ティーポットのささやき:スコーン付き 雑学を添えて
Algo Lighter アルゴライター
第1話 ダージリンの春風
東京の片隅にある、小さな紅茶専門店「リーフ&カップ」。扉を開けると、心地よい紅茶の香りが鼻をくすぐる。窓辺には春の日差しが差し込み、棚には世界中の茶葉が整然と並んでいた。カウンターに立つ店主の浅井直人は、手にした茶缶を開けて深く息を吸い込んだ。
「やっぱり、この香りは特別だな。」
呟いた言葉は、最近の沈んだ気持ちを少しだけ和らげた。
直人は27歳。大学時代からの夢だった紅茶専門店を3年前に開いたが、最近は客足が減り、自分のやり方に自信を失いつつあった。「紅茶はただの飲み物じゃない」という思いを伝えたいのに、その情熱が空回りしている気がしてならなかった。
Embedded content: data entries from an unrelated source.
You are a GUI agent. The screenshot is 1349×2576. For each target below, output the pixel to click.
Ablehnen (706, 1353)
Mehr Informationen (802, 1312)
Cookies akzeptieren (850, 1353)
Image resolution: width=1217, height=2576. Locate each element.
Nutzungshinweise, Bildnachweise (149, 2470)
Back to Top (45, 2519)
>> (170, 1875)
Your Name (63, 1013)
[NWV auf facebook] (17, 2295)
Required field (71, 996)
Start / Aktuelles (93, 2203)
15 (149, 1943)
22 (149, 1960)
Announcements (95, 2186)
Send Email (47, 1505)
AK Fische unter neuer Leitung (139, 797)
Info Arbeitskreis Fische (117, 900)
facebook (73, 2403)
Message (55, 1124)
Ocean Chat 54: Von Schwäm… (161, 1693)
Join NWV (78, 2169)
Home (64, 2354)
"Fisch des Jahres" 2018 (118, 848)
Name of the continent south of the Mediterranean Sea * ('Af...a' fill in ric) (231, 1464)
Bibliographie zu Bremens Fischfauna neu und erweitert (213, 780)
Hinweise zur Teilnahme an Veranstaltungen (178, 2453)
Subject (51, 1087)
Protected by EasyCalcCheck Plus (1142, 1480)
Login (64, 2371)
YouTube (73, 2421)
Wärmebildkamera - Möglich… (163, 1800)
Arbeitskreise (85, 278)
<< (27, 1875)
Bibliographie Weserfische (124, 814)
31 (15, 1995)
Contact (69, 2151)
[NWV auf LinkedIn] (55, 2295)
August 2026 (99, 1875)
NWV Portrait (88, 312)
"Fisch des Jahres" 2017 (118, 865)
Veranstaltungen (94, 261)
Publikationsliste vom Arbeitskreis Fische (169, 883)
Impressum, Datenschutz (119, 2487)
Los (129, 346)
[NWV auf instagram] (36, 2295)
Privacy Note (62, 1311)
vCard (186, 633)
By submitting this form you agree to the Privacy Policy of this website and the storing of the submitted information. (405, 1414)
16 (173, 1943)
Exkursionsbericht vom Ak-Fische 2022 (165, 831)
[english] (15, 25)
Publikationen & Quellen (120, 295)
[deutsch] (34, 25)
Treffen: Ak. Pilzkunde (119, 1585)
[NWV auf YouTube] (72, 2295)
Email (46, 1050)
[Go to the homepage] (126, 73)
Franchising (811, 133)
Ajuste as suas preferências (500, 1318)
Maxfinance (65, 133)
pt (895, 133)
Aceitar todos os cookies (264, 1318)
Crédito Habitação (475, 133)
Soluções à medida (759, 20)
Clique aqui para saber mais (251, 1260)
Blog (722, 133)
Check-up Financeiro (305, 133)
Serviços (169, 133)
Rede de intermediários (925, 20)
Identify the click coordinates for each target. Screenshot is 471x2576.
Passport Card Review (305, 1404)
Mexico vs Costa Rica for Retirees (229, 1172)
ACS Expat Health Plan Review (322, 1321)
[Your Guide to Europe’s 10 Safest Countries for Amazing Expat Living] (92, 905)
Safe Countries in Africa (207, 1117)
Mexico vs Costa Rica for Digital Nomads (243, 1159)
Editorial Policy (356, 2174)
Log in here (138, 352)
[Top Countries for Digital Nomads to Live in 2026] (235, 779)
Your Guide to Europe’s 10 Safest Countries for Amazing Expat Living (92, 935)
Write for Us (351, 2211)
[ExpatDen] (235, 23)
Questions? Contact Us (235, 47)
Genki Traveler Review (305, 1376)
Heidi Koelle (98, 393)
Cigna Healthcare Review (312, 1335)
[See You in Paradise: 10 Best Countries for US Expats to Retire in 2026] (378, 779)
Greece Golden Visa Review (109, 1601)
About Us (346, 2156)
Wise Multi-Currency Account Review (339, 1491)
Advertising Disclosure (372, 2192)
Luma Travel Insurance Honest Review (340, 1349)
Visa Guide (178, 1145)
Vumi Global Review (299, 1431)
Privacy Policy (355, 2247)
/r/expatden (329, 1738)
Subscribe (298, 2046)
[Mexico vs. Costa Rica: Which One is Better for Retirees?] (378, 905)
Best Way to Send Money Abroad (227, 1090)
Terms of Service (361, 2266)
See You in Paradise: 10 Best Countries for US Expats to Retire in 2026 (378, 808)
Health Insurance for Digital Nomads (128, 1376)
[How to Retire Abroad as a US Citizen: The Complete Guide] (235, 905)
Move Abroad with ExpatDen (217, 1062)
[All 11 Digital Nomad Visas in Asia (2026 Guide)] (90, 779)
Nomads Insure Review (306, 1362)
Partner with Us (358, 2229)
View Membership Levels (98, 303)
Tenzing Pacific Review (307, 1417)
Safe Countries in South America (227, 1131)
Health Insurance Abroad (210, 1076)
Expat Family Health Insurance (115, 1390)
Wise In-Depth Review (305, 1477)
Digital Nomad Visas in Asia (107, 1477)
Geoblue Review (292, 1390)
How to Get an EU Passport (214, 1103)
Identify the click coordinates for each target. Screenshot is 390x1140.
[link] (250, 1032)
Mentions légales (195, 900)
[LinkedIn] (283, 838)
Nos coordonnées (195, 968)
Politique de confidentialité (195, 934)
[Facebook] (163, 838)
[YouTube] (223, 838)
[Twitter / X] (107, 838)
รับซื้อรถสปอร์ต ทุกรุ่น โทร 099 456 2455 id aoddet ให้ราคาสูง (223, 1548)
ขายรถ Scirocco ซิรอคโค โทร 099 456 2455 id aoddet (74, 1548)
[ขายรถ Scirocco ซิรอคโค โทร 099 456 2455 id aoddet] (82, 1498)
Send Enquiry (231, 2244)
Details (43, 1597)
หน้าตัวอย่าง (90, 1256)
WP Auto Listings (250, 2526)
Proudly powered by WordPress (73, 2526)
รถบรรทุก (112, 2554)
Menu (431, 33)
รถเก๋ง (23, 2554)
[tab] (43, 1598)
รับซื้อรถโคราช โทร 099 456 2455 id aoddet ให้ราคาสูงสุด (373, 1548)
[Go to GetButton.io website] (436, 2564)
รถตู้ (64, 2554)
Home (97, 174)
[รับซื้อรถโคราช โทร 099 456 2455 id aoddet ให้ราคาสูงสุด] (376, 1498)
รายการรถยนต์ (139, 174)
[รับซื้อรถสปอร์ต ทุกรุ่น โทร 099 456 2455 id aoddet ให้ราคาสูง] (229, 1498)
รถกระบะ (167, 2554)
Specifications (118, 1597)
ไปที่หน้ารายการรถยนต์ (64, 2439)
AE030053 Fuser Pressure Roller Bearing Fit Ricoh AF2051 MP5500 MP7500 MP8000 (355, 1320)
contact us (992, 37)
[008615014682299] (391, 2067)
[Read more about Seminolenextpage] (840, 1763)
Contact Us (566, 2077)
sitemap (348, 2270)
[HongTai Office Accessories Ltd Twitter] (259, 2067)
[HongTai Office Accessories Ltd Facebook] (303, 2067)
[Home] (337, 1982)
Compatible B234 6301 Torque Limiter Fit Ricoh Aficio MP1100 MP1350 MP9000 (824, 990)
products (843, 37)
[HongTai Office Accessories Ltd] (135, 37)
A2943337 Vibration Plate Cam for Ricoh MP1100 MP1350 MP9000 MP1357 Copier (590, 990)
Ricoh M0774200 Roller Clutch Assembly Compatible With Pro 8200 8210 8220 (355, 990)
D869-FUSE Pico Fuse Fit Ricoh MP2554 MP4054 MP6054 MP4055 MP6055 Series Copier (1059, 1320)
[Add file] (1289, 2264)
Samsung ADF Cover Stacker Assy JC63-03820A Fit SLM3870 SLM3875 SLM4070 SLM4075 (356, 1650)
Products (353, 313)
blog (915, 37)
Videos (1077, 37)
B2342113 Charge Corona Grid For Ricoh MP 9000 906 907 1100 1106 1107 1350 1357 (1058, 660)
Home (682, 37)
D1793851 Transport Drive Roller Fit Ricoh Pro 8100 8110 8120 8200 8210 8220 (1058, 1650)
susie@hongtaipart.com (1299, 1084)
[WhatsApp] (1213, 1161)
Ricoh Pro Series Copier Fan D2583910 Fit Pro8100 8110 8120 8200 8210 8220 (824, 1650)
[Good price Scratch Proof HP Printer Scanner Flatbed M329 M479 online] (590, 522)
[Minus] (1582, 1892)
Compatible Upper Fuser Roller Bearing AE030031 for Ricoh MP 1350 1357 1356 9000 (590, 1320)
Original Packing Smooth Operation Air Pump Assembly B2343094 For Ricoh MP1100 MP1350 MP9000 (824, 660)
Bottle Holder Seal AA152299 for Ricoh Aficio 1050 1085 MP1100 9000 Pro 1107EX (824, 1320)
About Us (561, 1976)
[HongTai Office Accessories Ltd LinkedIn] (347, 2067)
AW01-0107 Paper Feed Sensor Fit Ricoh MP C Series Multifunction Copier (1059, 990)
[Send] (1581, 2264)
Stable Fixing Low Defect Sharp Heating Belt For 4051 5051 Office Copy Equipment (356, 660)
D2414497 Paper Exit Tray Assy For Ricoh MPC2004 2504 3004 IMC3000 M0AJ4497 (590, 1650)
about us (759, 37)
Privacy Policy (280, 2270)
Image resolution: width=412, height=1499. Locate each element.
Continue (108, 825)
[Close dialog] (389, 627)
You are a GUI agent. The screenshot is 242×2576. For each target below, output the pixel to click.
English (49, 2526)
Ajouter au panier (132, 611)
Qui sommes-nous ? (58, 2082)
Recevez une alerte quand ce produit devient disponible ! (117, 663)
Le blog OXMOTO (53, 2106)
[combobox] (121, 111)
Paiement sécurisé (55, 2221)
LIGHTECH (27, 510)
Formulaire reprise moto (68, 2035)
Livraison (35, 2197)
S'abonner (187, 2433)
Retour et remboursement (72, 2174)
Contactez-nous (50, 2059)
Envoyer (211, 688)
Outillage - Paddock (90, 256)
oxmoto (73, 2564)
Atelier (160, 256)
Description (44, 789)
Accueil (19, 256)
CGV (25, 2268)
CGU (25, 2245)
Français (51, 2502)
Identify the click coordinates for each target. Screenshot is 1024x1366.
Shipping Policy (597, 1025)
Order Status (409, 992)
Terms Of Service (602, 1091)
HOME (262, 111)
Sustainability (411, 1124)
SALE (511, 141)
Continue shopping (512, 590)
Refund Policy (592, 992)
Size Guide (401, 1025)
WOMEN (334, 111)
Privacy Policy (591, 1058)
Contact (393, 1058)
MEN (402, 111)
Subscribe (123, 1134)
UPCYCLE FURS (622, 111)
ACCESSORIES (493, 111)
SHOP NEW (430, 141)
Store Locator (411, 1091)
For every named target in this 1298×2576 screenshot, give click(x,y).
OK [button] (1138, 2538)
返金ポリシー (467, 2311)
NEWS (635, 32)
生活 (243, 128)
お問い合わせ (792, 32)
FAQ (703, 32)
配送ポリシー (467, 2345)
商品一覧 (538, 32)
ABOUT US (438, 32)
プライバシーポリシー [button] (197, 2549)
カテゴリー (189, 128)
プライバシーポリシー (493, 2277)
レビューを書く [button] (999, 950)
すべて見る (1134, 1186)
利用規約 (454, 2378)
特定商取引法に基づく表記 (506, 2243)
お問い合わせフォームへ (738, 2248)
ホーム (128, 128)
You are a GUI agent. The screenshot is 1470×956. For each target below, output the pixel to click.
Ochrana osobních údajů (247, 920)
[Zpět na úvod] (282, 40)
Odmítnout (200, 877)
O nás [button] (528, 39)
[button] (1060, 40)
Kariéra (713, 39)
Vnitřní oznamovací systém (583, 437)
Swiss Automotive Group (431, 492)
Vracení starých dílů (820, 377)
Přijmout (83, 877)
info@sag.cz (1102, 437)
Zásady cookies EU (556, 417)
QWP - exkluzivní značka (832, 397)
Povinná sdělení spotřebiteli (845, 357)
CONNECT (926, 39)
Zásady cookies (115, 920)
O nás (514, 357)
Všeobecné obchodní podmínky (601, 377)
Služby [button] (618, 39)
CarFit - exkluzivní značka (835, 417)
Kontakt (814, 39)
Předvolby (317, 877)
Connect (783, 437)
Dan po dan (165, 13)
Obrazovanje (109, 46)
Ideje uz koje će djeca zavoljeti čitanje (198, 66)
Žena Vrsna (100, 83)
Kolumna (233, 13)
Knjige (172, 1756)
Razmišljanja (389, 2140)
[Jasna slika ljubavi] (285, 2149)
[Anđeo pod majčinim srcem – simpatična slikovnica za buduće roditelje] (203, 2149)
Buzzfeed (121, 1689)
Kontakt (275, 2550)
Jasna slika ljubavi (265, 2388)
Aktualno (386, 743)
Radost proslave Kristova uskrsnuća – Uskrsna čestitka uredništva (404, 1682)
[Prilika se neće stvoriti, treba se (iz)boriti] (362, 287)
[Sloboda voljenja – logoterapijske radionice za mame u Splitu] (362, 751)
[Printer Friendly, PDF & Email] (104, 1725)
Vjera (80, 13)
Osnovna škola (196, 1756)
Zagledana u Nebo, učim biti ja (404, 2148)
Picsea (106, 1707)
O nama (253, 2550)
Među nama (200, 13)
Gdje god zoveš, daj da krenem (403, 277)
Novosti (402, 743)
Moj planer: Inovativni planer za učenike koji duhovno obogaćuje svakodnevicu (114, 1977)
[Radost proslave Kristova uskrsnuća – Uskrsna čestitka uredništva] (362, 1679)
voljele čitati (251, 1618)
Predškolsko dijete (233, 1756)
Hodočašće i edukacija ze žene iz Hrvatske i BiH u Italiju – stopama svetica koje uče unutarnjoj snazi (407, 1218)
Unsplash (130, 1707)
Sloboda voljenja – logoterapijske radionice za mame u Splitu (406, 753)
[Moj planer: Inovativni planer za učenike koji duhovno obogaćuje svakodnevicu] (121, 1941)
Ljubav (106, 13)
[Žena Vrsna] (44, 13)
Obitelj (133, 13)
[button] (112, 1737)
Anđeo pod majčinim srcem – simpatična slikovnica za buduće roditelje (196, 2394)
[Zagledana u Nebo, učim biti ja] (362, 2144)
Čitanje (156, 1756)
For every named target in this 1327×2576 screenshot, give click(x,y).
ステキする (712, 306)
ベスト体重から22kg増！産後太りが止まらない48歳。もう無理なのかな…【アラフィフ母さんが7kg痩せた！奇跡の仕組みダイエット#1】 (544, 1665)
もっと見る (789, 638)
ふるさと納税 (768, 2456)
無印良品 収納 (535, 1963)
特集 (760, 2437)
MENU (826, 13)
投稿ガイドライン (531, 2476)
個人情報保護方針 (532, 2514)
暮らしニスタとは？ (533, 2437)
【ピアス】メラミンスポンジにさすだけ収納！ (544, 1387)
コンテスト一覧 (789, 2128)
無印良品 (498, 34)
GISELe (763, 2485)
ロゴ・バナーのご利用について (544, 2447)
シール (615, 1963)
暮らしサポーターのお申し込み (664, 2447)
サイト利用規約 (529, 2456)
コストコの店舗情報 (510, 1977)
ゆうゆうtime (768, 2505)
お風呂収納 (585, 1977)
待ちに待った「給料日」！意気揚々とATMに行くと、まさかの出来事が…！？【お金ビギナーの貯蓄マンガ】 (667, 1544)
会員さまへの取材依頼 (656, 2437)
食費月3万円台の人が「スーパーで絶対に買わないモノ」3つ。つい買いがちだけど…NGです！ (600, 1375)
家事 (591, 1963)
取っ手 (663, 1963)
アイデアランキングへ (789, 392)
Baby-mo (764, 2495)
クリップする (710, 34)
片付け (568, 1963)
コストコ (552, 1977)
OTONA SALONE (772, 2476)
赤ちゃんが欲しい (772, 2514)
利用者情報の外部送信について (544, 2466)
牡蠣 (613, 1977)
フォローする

その日、店を訪れたのは若い女性だった。軽く肩についた髪に、どこか疲れた表情を浮かべている。
「いらっしゃいませ。何かおすすめはありますか?」
彼女が尋ねる声には、迷いや疲労が滲んでいた。
直人は少し考えた後、カウンターに並ぶ茶缶の一つを取り出した。
「今日は『ダージリン ファーストフラッシュ』を試してみませんか?紅茶の中でも特別な香りを楽しめますよ。」
「ダージリン……ですか?」
「はい。春に収穫された最初の茶葉だけで作られる、いわば紅茶のシャンパンです。」
彼女が頷くのを見て、直人は手際よくティーポットを準備した。茶葉を湯に注ぐと、店内に青々とした花のような香りが広がる。
彼女が一口含むと、目を丸くした。
「すごい……こんなに香りが豊かな紅茶、初めて飲みました。」
「でしょう?ダージリンの中でも、特にこのファーストフラッシュは特別なんです。」
直人は嬉しそうに話し始めた。
「ダージリンはインドの北東、ヒマラヤ山脈の麓で作られる紅茶です。その中でも、このファーストフラッシュは春に摘まれる一番茶だけで作られます。新芽の繊細な風味と香りが特徴なんですよ。」
「春だからこその味……なんですね。」
彼女はカップを見つめながら、小さく呟いた。
「紅茶を飲んでいると、何かを始めるきっかけになる気がしますね。」
直人はその言葉にハッとした。彼女の言葉は、閉じかけていた自分の心にそっと風を送ったようだった。
翌日、彼女は再び店を訪れた。今度は少しだけ晴れやかな表情だった。
「昨日の紅茶、本当に素敵でした。私、少しだけ新しいことに挑戦してみようかなって思ったんです。」
「新しいこと?」
「はい。仕事で提案するのをためらっていた企画があって。でも、この香りに背中を押された気がします。」
直人は微笑みながら、彼女に再びダージリンを淹れた。
「春風のように軽やかで、力強い紅茶ですからね。きっといい結果になりますよ。」
その後、彼女の提案は採用され、彼女は再び店を訪れるようになった。店のことを同僚や友人に話してくれる彼女のおかげで、少しずつ「リーフ&カップ」に新しい客が増え始めた。
「紅茶はただの飲み物じゃない」――直人の思いが少しずつ広がっていくようだった。
エピローグ
季節が巡り、再び春がやってきた。「リーフ&カップ」のカウンターには、今年のファーストフラッシュが並んでいる。直人はカップに注がれるダージリンの澄んだ色を見つめながら、心の中で静かに誓った。